Edith excoriated Shadowland’s author William Arnold as being a Scientologist hell-bent on making Frances his poster-child for Scientology’s well-publicized attacks on psychiatric abuses.  (I personally have no knowledge of the author’s “religious” beliefs, but he does thank two well-known Scientologists and Scientology groups in his acknowledgements for Shadowland, and his contentions with regard to Frances’ supposed mistreatment and lobotomy are a major part of Scientology’s public relations campaign decrying psychiatry).  She also maintained she could prove Frances was never lobotomized and discussed Frances’ private medical records with me in some detail.  In fact, she claimed that it was her threat to have Frances’ body exhumed that led to Arnold becoming more reticent to discuss his allegations in public.

It was also Edith who brought home an ironic fact—my family had actually known the Farmers quite well.  In one of her phone calls with me, she mentioned that Frances’ real downfall began with her association with Communist front organizations like the Abraham Lincoln Brigade, the volunteer army that fought Franco’s fascists during the Spanish Civil War in the late 1930s.  Initially, this passing remark made little impact on me, though over the course of a few days, I became aware that I had somehow heard of the Brigade previously, and I couldn’t quite recall where.

It came to me, as information welling up from the unconscious so frequently does, in the middle of the night one night.  My late Uncle had been an infamous leftist, Communist Party member and, in a fitting touch of synchronicity, a public relations guru for the Abraham Lincoln Brigade; I had read about his involvement with the Brigade shortly after his death, when a foundation set up in his name published a four page glossy life story about him and had mailed me a copy.  I phoned my then still living other Uncle, actually another “black sheep” in the family who had been arrested during the Berlin Wall crisis for being a Soviet Spy, and asked him if he remembered Farmer and any connection with my other Uncle.  “Of course I remember her,” he said.  “She made your mother seem like Pollyanna,” he laughed, referring to my mother’s often none-too-pleasant temperament.  He also said he thought that his brother had been instrumental in getting Frances and then-husband Leif Erickson to become “celebrity spokespeople” for the Brigade and other organizations supporting what was, in essence, a Communist counter-offensive to the fascists controlled by Franco.

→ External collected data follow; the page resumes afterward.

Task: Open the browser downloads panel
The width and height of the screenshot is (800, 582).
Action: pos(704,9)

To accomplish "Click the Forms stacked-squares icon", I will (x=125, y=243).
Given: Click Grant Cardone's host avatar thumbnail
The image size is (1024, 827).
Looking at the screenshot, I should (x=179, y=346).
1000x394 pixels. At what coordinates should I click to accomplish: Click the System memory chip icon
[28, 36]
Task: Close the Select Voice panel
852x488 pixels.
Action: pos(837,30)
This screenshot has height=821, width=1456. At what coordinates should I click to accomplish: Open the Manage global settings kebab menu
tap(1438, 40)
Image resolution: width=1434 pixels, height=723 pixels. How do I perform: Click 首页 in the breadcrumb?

And to round out this growing six (probably fewer) degrees of separation, I soon found out my father, a US Army General (and oldest brother to the two aforementioned errant Communist Uncles, for which there was much family mishegoss), had been Army buddies with Frances’ and Edith’s brother, Colonel Wes Farmer.  Suddenly, the Farmer story seemed to be strangely intertwined with my own family’s dichotomous history of true-blue patriotism and counter-revolutionary rabble-rousing.

Look Back in Love, though somewhat bizarre in its extreme level of detail, was a treasure-trove of information about Frances and the family’s reactions to a situation obviously beyond their control.  Edith was adamant, however, that Frances had never been lobotomized, and, indeed, refuted much if not most of the depictions of her family in both Will There Really Be a Morning? and Shadowland.  She insisted her parents had completely supervised Frances’ treatments, and that her Uncle Frank, a noted doctor, had also been intimately involved and had in fact (perhaps presciently) told Lillian and Ernest that lobotomies were a “guinea pig operation”.  According to Edith, the elder Farmers visited Frances weekly during her hospitalizations, and, though overwhelmed by the calamity facing their daughter, never gave up hope and did everything within their power to help Frances recover and lead a normal life once again.

It had taken close to a year, but I finally felt I knew something approximating the truth about Frances Farmer.  But did I?